* **ABOUT THIS EXERCISE**
Among the lines of the listing below, retype exactly those from the one containing "The width and" through the one containing "Task: Open LibreOffice Writer from the dock", both included. Do not include pictures.
───── MATERIAL FOR THIS EXERCISE ─────
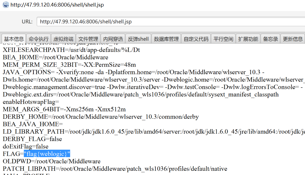Open the 内网穿透 tab
This screenshot has height=175, width=305.
[112, 39]

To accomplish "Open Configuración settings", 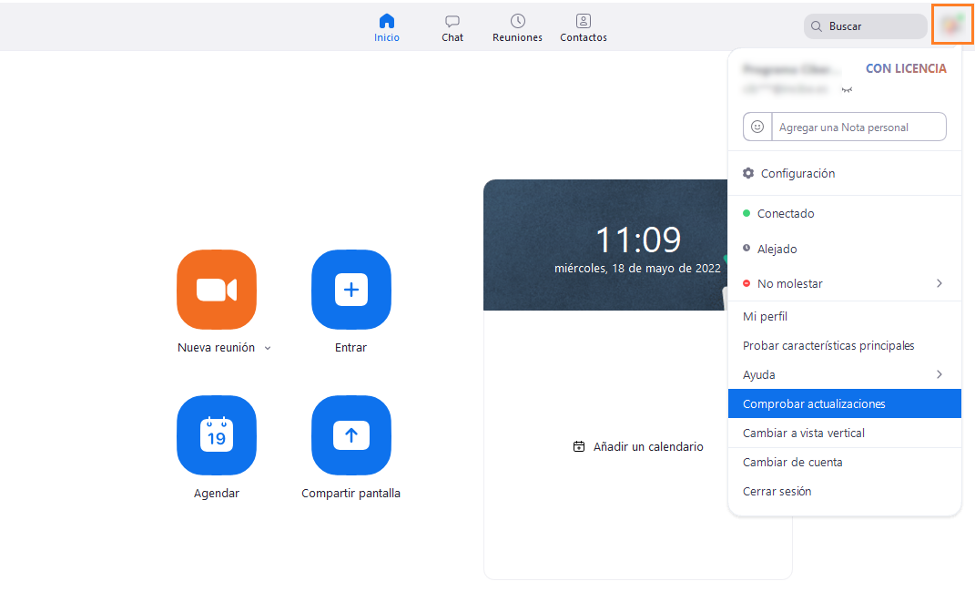I will point(797,173).
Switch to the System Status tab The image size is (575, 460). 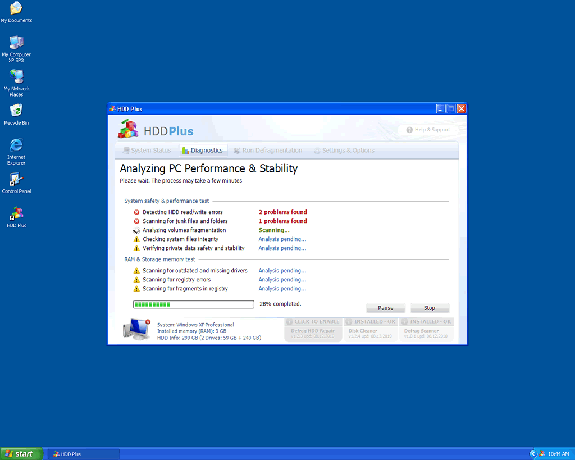click(x=147, y=151)
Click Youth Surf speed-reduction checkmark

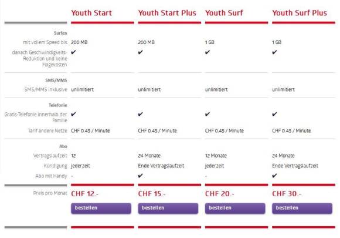coord(208,52)
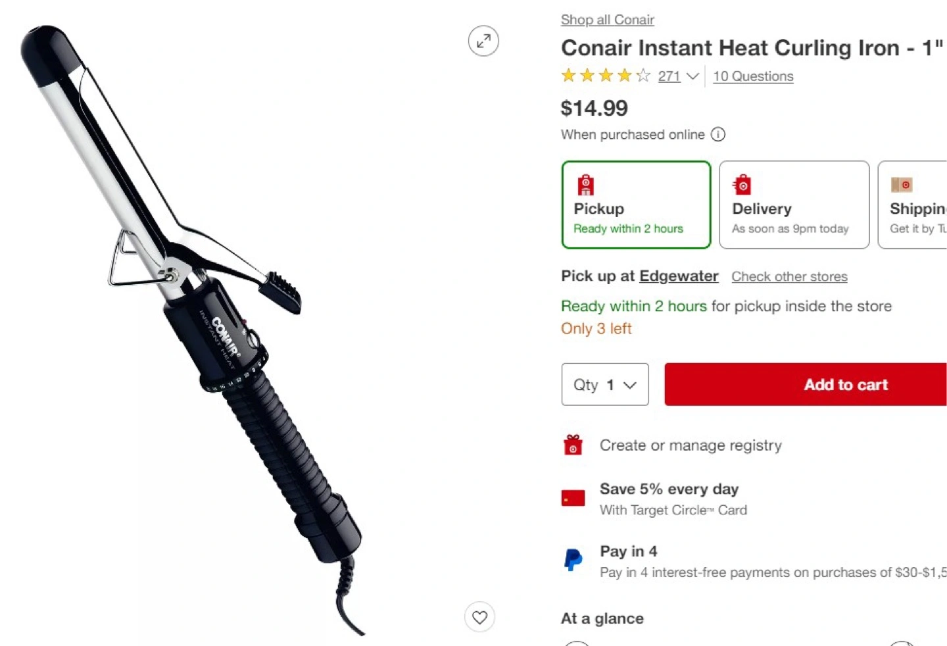
Task: Open the Shop all Conair link
Action: click(x=607, y=20)
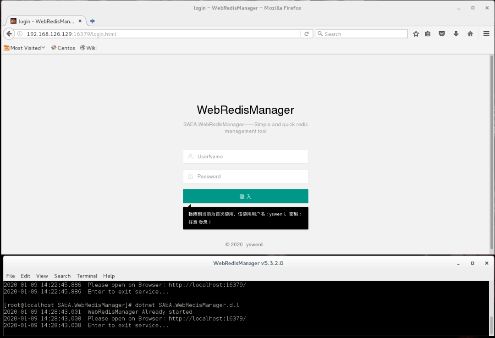Click the person icon in UserName field

click(190, 156)
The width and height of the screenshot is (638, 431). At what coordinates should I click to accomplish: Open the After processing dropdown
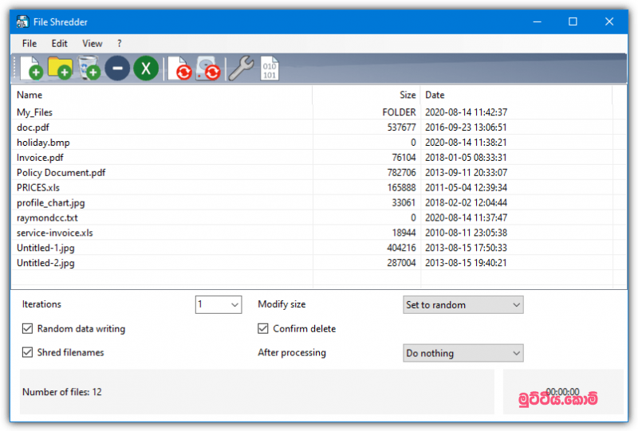[463, 353]
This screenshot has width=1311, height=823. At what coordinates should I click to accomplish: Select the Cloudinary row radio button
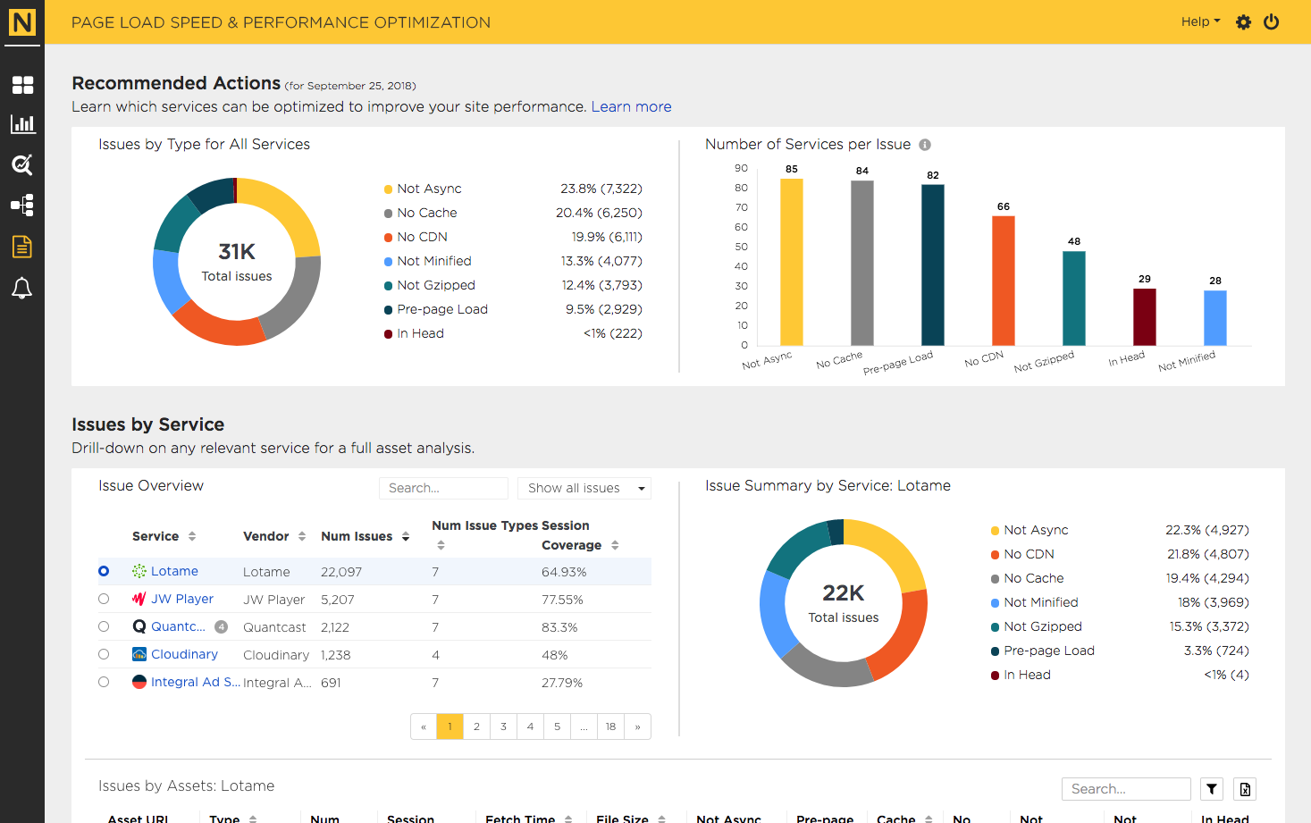pos(104,654)
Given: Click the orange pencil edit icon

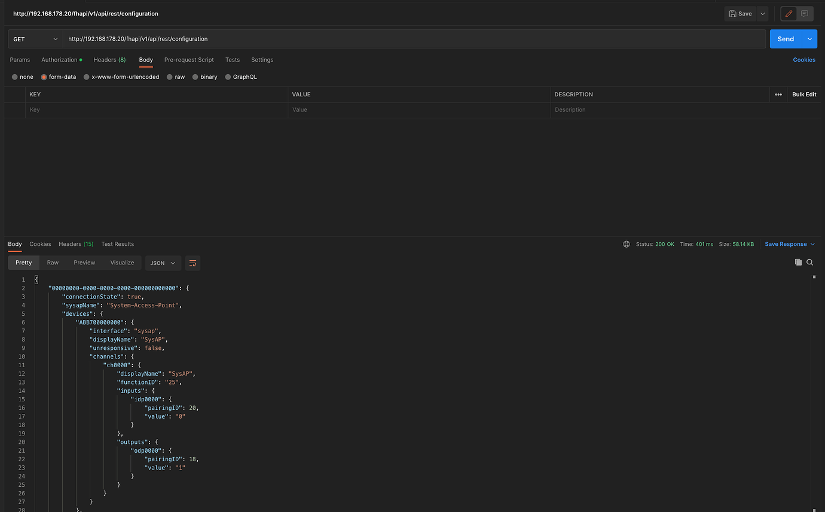Looking at the screenshot, I should (x=788, y=13).
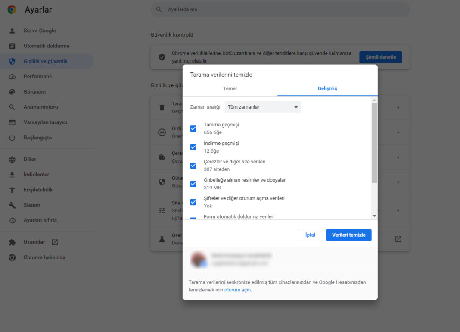This screenshot has width=460, height=332.
Task: Select the Gelişmiş tab
Action: 327,88
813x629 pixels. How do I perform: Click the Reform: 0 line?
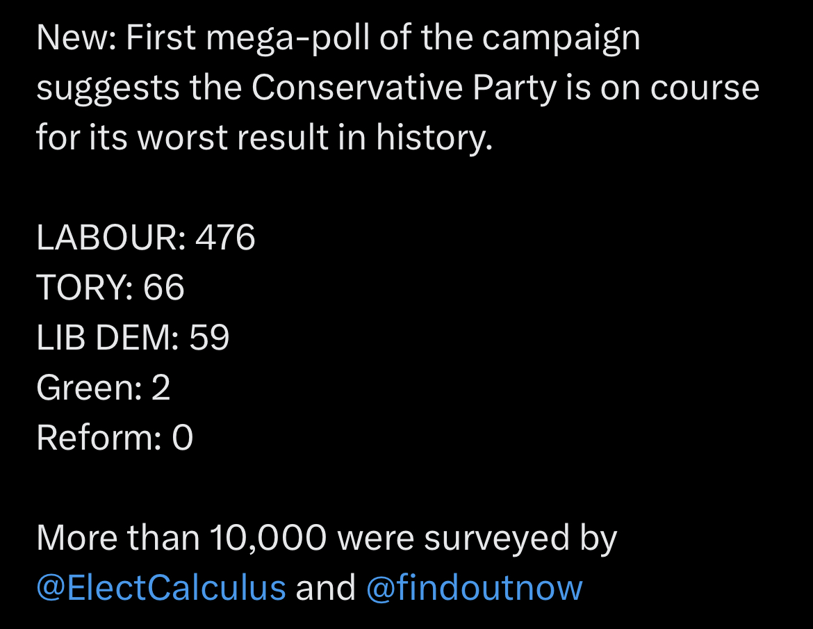point(115,438)
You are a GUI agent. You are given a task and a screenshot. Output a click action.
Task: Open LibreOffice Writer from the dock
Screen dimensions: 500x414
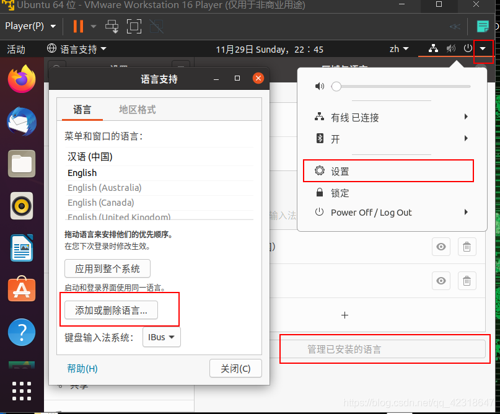22,248
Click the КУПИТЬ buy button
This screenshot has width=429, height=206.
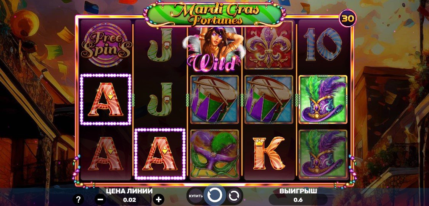coord(196,196)
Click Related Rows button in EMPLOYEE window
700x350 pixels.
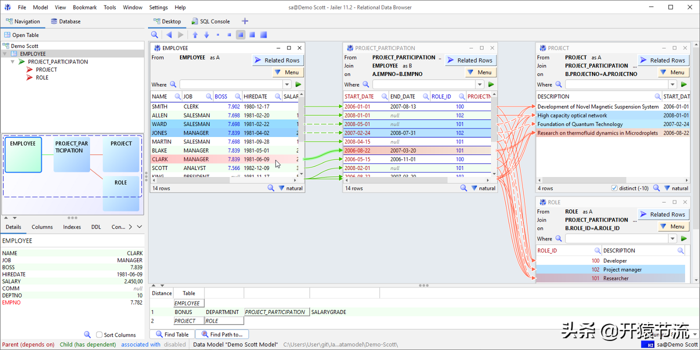click(278, 60)
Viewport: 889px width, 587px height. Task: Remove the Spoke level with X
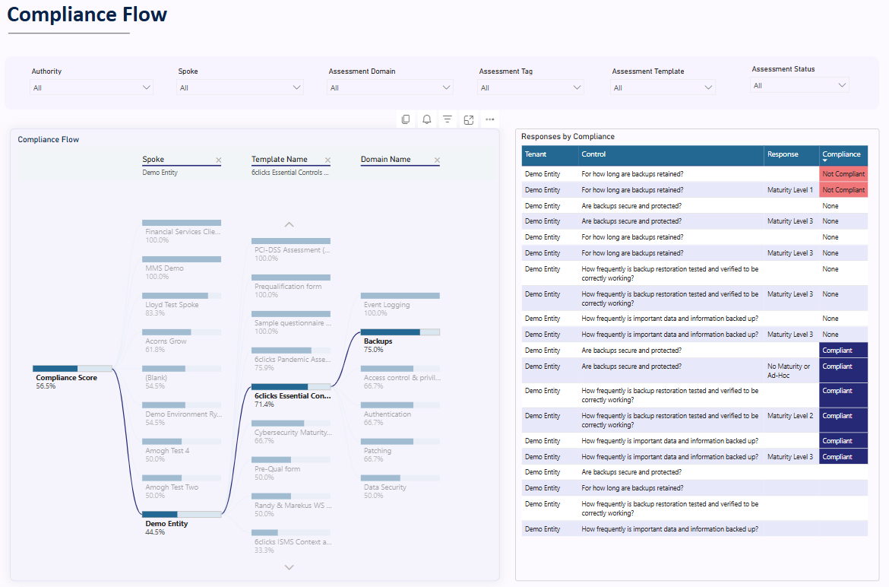tap(218, 160)
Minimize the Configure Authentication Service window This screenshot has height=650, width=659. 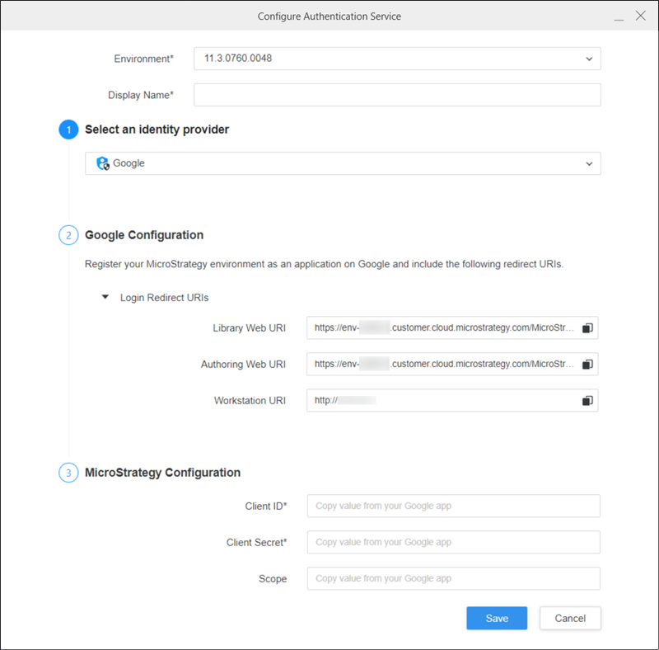click(619, 16)
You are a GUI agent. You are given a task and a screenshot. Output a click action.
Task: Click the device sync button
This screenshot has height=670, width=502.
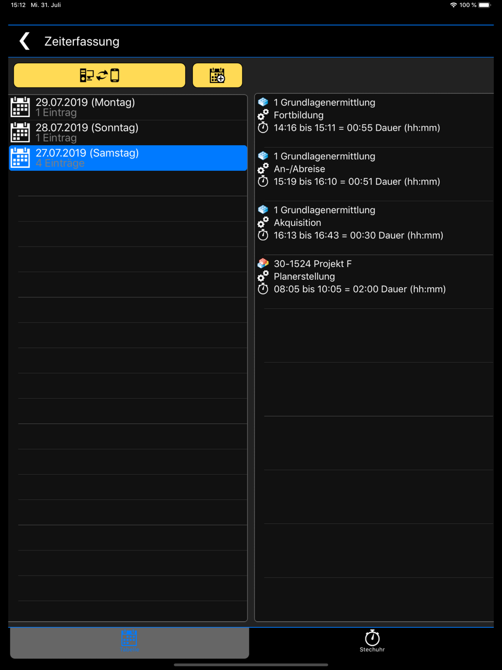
─────
* **TASK ANSWER**
The width and height of the screenshot is (638, 431). At what coordinates should I click to accomplish: Open the After processing dropdown
[463, 353]
This screenshot has width=1311, height=823. At what coordinates should I click to accomplish: Select the Cloudinary row radio button
pos(104,654)
Given: Click the orange pencil edit icon

Looking at the screenshot, I should (x=788, y=13).
This screenshot has width=460, height=332.
Task: Select the Gelişmiş tab
Action: 327,88
813x629 pixels. How do I perform: Click the Reform: 0 line?
point(115,438)
You are a GUI agent. You are given a task and a screenshot. Output a click action.
Task: Open LibreOffice Writer from the dock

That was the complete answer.